Glucosylsphingosine (lyso-Gb1) plays a central role in the diagnosis and proper assessment of disease severity in Gaucher patients

Prof. Arndt Rolfs, MD 1, 2 Anne Katrin Giese, MD 2, 3 Susanne Zielke 2 Claudia Cozma, MD 1
1 CENTOGENE AG 2 University of Rostock 3 Massachusetts General Hospital
September 22, 2017

These findings were presented at the 13th International Congress Inborn Errors of Metabolism (ICIEM 2017).


Introduction:

Gaucher disease (GD) is an autosomal recessive, rare genetic disorder characterized by the deposition of glucocerebroside in cells of the macrophagemonocyte system.

Materials and methods:

We have developed and systematically validated a high-throughput workflow for the simple testing of GD patients: beta-glucocerebrosidase enzymatic activity, glycosylsphingosine (lyso-Gb1) quantification in DBS followed by GBA gene sequencing from the sample blood sample.

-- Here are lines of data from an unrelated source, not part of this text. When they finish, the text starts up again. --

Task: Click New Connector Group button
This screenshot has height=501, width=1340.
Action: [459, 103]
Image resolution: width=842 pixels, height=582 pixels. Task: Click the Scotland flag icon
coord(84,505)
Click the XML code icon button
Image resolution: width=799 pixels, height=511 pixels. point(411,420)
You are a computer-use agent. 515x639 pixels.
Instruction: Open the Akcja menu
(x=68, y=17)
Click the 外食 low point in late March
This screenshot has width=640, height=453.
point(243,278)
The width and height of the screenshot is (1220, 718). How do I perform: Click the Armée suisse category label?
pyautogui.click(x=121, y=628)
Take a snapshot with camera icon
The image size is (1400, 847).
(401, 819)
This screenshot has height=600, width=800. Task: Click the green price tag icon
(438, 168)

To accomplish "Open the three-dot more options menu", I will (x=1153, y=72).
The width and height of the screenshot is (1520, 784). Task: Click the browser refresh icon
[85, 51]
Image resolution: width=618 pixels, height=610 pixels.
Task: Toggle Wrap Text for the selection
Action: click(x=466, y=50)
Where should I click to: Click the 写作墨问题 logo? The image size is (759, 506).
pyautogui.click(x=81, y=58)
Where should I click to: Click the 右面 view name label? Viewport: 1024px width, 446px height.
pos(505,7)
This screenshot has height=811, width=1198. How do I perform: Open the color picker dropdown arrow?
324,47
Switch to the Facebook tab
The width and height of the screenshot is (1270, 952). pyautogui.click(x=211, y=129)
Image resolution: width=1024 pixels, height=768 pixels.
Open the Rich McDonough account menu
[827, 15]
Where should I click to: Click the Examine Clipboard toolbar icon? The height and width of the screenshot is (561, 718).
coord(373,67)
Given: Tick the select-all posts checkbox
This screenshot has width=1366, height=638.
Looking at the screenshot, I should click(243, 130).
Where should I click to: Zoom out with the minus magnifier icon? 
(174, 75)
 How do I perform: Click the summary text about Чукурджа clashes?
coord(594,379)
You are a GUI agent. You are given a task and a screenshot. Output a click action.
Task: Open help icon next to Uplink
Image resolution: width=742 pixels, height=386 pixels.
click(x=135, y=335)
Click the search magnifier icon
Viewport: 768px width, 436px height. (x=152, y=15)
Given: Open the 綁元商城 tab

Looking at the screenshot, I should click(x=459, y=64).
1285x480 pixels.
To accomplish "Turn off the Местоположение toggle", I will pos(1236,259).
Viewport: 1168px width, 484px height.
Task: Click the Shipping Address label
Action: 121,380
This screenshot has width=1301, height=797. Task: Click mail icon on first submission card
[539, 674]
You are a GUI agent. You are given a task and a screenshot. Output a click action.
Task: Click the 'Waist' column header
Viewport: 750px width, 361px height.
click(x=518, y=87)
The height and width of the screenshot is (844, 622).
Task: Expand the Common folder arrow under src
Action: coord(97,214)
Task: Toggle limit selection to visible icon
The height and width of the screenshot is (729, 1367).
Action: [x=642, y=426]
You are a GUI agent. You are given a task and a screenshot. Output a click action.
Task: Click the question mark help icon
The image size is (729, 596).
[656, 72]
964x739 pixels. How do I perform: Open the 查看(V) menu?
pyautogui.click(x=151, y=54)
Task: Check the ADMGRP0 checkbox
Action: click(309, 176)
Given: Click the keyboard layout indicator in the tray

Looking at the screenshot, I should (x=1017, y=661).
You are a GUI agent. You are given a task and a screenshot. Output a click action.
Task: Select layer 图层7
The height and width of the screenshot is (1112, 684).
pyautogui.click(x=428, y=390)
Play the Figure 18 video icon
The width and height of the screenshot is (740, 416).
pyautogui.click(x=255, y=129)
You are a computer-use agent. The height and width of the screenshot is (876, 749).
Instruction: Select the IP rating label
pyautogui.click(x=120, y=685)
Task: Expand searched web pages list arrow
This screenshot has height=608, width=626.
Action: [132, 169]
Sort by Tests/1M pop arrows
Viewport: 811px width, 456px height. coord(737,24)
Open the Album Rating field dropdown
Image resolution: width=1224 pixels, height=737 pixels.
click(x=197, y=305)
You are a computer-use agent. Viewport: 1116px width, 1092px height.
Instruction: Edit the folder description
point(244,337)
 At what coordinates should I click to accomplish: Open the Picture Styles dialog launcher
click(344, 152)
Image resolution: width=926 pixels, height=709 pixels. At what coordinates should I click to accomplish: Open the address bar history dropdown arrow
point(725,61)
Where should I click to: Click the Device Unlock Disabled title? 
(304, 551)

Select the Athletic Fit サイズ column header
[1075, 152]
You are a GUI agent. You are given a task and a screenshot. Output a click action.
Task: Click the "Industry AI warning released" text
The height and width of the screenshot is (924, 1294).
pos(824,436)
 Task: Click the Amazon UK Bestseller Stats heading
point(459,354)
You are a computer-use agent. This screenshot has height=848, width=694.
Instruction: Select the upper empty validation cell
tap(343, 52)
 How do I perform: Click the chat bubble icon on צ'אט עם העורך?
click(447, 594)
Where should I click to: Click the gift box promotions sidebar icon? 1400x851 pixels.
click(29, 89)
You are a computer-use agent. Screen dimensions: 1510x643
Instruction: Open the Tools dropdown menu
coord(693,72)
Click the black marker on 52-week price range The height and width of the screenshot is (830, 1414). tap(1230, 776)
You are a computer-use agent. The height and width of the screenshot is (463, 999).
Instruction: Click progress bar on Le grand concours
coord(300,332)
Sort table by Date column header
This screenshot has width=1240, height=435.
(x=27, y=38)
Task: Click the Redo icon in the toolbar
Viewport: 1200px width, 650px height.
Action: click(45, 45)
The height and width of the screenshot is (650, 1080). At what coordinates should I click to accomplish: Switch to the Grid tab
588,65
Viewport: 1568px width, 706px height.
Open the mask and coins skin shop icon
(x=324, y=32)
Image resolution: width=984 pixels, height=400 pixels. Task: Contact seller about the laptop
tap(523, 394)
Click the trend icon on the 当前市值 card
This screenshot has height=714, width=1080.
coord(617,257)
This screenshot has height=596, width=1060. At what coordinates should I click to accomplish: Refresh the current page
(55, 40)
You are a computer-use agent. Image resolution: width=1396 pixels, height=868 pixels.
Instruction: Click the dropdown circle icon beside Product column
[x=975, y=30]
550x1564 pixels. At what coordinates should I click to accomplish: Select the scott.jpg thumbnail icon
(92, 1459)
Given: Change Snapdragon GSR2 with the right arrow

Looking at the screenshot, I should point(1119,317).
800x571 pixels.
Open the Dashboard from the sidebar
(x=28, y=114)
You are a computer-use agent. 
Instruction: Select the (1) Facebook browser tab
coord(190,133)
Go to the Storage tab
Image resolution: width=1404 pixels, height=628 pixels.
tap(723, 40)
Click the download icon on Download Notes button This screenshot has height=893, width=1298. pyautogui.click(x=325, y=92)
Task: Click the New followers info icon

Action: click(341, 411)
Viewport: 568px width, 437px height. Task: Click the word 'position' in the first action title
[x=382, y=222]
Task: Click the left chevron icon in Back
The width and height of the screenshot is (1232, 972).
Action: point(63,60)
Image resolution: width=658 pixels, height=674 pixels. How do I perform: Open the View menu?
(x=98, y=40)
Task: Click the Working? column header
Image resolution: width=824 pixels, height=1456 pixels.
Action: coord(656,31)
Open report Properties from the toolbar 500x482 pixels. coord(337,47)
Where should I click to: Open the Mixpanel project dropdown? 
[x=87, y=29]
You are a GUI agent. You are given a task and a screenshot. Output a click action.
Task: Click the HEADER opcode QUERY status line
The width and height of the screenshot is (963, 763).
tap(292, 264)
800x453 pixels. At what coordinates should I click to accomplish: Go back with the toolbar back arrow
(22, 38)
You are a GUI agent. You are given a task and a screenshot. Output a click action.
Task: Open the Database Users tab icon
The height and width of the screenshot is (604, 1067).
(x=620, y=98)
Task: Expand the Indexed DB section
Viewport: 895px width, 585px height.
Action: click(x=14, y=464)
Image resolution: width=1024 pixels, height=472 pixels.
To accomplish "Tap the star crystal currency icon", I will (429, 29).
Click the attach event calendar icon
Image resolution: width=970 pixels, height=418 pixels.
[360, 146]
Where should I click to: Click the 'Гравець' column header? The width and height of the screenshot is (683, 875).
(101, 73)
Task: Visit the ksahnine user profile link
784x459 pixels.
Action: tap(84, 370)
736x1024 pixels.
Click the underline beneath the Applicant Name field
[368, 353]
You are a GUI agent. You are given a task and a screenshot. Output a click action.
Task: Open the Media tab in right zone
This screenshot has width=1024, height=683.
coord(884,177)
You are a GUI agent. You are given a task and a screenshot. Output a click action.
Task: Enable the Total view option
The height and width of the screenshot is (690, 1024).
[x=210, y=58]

We report data from over 940 Gaucher individuals. Determination of lyso-Gb1 using LC/MRM-MS was investigated in three GBA cohorts comprising of: (A) 247 homozygotes GBA cases; (B) 308 compound heterozygotes GBA patients and (C) 305 Gaucher carriers. Lyso-Gb1 has a sensitivity and specificity of 100% for the primary diagnosis of GD. The clinical severity of the mutations and their location could be correlated with the lyso-Gb1 in the homozygous cases, e.g. c.1295G>T is correlated with mild lyso-Gb1 values while c.1060G>A and c.518C>A with extremely high lyso-Gb1 values ( > 600 ng/mL). The most common GBA mutations arec.1226A>G (34 %) and c.1448T>C (25.5 %). c.1448T>C is a severe mutation correlating to a massive increase of lyso-Gb1 up to 2,850 ng/mL. Lyso-Gb1 for c.1226A>G can vary from very mild to moderate.

Summary:

Lyso-Gb1 concentrations in blood can be used for the easy, early and highly specific diagnosis of GD patients.